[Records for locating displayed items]

☆ ☆ ☆ ☆

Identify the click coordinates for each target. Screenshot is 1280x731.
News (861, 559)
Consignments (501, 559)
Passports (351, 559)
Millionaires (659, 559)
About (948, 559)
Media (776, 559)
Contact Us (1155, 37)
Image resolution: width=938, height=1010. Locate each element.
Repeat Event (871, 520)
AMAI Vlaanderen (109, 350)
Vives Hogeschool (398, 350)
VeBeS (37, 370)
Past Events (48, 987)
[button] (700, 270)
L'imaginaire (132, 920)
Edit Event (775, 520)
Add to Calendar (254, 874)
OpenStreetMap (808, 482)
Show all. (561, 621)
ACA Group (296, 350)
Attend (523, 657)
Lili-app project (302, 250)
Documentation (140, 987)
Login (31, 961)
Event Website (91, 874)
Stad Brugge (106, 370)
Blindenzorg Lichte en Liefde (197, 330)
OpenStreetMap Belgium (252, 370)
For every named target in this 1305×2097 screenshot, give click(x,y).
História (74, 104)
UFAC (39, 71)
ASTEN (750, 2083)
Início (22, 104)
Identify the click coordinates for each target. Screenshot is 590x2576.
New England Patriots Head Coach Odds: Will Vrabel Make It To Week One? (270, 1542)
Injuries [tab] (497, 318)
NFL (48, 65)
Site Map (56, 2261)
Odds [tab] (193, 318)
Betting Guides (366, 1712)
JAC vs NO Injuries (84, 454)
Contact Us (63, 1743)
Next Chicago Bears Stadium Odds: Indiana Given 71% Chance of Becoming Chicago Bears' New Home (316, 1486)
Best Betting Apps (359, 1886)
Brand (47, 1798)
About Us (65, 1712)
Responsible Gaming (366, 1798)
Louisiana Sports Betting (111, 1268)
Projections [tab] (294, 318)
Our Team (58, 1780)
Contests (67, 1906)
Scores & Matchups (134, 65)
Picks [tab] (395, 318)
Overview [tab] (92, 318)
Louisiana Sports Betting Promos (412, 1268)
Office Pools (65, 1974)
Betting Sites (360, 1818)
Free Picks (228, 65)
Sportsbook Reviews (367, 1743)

☆ ☆ ☆ ☆

### Task requirements
Find each line above that contains the string "click", matching case exactly, and copy those lines out in full.

### Correct answer
Identify the click coordinates for each target. Screenshot is 1280x731.
For every named target in this 1305×2097 screenshot, give click(x,y).
Identify the click coordinates for each target. Screenshot is 590x2576.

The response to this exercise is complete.